C'est la truffe la plus rare et la plus chère : la truffe blanche d'Italie. Elle peut être désormais cultivée. Une découverte à mettre notamment au crédit de l'INRAE Nancy, l'Institut national de recherche pour l'agriculture, l'alimentation et l'environnement, basé à Champenoux.

La truffe blanche se vend entre 1500 et 4000 euros le kilo
La truffe blanche se vend entre 1500 et 4000 euros le kilo © Maxppp - Christine Hart

C'est une découverte prometteuse pour le monde de la recherche, de l'agriculture et de la gastronomie : la truffe blanche d'Italie - la plus rare et la plus chère - va pouvoir être cultivée alors que jusqu'alors elle ne se trouvait qu'au pied des arbres de manière naturelle. 

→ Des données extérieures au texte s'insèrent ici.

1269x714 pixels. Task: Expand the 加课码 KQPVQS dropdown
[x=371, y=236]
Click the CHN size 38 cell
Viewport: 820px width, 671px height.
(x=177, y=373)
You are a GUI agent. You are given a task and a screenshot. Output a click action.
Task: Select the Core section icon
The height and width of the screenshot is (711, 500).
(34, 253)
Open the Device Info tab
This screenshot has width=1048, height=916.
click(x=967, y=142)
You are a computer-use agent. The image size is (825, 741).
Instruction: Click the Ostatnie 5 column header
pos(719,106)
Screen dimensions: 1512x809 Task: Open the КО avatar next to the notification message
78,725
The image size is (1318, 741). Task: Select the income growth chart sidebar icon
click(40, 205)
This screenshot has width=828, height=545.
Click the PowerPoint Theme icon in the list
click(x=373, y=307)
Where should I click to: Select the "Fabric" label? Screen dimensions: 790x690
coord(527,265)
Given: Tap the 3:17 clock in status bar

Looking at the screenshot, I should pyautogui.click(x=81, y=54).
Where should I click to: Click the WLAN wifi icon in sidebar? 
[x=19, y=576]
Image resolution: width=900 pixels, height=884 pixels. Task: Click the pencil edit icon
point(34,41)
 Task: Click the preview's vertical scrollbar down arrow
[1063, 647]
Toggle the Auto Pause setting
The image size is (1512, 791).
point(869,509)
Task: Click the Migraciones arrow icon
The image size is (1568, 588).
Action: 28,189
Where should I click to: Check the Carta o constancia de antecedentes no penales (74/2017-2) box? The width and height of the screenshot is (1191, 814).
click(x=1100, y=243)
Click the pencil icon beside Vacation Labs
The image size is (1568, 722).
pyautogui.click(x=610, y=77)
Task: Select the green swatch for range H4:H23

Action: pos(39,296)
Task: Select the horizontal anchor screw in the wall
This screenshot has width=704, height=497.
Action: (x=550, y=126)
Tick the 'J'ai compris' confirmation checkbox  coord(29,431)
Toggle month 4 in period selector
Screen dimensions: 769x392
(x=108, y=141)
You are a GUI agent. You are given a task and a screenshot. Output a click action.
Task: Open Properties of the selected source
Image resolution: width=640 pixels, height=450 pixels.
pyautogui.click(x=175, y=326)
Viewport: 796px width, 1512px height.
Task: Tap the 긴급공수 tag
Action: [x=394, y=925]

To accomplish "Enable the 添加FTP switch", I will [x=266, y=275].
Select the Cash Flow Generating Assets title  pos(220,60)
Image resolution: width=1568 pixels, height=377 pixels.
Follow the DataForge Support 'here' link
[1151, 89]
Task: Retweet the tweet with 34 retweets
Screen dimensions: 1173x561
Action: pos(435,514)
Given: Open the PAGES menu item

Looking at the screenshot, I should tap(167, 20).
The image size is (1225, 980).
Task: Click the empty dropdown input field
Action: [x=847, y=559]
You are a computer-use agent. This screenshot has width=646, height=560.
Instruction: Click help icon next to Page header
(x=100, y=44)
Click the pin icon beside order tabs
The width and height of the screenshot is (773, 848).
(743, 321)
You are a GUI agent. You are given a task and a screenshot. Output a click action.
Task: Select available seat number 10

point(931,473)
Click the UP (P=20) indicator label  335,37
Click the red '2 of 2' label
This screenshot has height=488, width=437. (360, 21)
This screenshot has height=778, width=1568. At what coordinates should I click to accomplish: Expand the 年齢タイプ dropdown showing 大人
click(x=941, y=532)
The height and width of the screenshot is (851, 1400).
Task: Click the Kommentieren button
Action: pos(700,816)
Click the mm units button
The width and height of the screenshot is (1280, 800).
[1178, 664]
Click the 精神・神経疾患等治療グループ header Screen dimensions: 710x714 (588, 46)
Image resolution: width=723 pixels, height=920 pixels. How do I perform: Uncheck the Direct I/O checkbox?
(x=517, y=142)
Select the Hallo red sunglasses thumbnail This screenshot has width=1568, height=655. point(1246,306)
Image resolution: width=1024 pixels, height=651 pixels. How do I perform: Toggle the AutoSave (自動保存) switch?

Cette découverte est le fruit de 20 ans de recherches, menées conjointement par une pépinière installée dans les Hautes-Alpes (Les Pépinières Robin) et l'INRAE Nancy (l'Institut national de recherche pour l'agriculture, l'alimentation et l'environnement) basé à Champenoux. Des plants d'arbres sont commercialisés depuis plus de 10 ans et ont permis de récolter les premières truffes blanches en 2019 et 2020, en Nouvelle-Aquitaine.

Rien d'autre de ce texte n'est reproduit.